酪氨酸激酶抑制剂治疗胃肠间质瘤的药动学和治疗药物监测研究进展

Research progress in pharmacokinetics and therapeutic drug monitoring of tyrosine kinase inhibitors in the treatment of gastrointestinal stromal tumors

酪氨酸激酶抑制剂(TKIs)是一类小分子靶向药物,可改善胃肠间质瘤(GIST)患者的生存时间。伊马替尼、舒尼替尼、瑞戈非尼、瑞派替尼、阿伐替尼是临床治疗不同类型GIST的常用TKIs。本文对这5种药物的药动学和治疗药物监测(TDM)研究进展进行综述,发现该类药物的药动学个体差异大,其中伊马替尼、瑞戈非尼、阿伐替尼的吸收受食物影响,因此建议患者随餐服用伊马替尼并饮水200 mL,随低脂餐服用瑞戈非尼,空腹服用阿伐替尼。TKIs主要由细胞色素P4503A4酶(CYP3A4)进行代谢,与CYP3A4诱导剂或抑制剂合用时,药物暴露量会产生明显改变;除代谢酶外,TKIs的暴露量也受转运体P-糖蛋白和乳腺癌耐药蛋白影响。目前对于TKIs的TDM研究仍处在探索阶段,伊马替尼、舒尼替尼、瑞戈非尼的有效浓度虽然已有相关文献依据,但其暴露量与疗效/毒性之间的确切关系有待进一步研究。瑞派替尼和阿伐替尼目前缺乏暴露量与疗效/毒性的相关研究,建议对服用上述药物的患者实施TDM并结合药动学模型探索其治疗窗。目前常用于TKIs临床TDM的检测方法包括免疫法、色谱法和表面增强拉曼光谱法,为明确TKIs的治疗窗提供了技术基础。

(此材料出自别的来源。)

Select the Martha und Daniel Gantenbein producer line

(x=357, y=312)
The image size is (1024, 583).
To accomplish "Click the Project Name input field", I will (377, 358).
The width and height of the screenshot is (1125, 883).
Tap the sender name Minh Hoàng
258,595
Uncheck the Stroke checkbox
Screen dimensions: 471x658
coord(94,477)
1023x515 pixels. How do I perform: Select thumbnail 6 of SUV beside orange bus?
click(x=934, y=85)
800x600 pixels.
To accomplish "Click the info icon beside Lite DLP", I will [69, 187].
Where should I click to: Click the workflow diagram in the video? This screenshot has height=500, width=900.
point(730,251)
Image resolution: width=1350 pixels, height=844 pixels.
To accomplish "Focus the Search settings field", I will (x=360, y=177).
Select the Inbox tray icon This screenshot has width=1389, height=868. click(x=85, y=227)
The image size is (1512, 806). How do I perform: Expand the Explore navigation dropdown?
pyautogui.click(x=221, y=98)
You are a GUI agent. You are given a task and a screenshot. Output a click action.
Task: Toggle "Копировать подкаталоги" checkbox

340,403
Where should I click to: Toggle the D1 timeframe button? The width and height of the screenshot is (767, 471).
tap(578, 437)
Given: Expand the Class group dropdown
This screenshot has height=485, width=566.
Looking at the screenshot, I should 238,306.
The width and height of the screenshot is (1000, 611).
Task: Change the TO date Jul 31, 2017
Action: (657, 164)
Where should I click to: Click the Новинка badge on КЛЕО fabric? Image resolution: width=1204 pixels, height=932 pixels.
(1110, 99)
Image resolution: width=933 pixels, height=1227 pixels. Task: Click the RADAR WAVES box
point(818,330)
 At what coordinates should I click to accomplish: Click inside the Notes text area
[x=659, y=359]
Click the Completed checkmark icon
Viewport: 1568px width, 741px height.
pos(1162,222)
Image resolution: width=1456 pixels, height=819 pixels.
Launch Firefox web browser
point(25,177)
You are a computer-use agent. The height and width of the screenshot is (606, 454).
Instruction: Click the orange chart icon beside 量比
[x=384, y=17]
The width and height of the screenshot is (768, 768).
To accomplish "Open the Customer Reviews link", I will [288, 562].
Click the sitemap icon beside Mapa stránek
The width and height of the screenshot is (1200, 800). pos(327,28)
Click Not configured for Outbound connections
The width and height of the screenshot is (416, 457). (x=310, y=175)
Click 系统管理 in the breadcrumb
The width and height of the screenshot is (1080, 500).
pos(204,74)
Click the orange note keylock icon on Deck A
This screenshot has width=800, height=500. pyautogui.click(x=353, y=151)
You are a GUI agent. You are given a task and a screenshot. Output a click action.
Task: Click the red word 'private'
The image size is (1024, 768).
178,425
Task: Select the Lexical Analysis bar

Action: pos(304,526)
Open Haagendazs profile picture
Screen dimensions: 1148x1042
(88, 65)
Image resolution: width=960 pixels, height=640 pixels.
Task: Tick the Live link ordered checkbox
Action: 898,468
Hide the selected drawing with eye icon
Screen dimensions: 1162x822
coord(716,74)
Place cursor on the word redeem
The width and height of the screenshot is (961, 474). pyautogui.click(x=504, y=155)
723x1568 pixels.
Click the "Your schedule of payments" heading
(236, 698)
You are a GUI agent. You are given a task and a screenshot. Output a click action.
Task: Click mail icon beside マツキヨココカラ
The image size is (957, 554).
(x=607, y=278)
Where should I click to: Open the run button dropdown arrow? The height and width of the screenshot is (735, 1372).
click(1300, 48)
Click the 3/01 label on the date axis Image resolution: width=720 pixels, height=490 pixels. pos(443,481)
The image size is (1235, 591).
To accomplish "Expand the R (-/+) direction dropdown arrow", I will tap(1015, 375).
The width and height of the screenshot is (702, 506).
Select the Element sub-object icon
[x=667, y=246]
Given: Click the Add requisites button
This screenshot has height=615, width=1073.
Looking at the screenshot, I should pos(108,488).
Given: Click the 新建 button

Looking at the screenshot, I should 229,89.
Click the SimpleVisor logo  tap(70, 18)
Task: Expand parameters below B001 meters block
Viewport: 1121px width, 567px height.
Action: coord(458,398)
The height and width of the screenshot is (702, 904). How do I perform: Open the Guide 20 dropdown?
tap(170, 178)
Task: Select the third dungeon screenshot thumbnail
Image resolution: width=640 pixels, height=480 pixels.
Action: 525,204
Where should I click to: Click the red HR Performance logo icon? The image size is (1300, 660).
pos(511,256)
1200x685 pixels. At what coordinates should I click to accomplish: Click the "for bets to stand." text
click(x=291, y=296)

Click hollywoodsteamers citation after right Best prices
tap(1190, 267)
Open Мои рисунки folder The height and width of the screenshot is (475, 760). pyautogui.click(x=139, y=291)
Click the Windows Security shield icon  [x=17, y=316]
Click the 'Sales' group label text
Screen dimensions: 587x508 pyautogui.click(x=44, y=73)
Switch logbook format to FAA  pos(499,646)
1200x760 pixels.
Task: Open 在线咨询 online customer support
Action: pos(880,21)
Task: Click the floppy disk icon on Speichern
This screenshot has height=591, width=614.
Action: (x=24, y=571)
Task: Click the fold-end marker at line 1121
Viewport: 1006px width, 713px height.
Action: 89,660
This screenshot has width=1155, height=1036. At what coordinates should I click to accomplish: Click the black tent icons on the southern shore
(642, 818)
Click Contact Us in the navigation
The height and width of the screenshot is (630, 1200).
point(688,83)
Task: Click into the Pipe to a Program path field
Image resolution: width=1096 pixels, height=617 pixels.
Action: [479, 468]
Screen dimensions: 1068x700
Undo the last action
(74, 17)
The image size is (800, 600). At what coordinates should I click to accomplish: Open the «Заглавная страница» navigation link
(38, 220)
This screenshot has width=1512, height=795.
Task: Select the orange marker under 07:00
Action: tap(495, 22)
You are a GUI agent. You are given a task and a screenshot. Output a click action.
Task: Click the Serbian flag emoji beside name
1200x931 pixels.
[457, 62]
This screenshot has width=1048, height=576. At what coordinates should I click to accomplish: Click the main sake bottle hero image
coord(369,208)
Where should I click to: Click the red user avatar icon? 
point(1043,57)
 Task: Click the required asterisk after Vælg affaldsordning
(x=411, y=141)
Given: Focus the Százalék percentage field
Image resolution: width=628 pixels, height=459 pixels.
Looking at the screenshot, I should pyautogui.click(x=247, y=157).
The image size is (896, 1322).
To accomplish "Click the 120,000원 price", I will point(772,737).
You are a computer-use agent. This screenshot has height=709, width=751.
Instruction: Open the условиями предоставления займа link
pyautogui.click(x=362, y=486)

Tyrosine kinase inhibitors(TKIs)represent a class of small-molecule targeted drugs that improve the survival time of patients with gastrointestinal stromal tumor(GIST).Imatinib,sunitinib,regorafenib,ripretinib,and avapritinib are commonly used TKIs in the clinical treatment of various types of GIST.This article provides a comprehensive review of the pharmacokinetics and therapeutic drug monitoring(TDM)of these five drugs,finding that there is significant individual variability in the pharmacokinetics of these drugs.Among them,the absorption of imatinib,regorafenib,and avapritinib are influenced by food intake.Imatinib should be taken with meals and 200 mL of water,regorafenib is taken with a low-fat meal,while avapritinib is taken on an empty stomach.TKIs are mainly metabolized by cytochrome P4503A4(CYP3A4),and when used in combination with CYP3A4 inducers or inhibitors,drug exposure levels will significantly change;apart from metabolic enzymes,the exposure levels of TKIs are also influenced by interactions with the transporter proteins P-glycoprotein and breast cancer resistance protein.Currently,research on TDM for TKIs is still in the exploratory stage,with a substantial amount of literature reporting the effective concentrations of imatinib,sunitinib and regorafenib.However,the precise relationship between exposure levels and efficacy/toxicity needs further exploration.Currently,there is a lack of research on the correlation between exposure levels and efficacy/toxicity of ripretinib and avapritinib.It is recommended to implement TDM in patients taking these drugs and explore their therapeutic window in combination with pharmacokinetic models.The commonly used methods for clinical TDM of TKIs include immunoassay,chromatography,and surface-enhanced Raman spectroscopy,providing a technical basis for clarifying the therapeutic window of TKIs.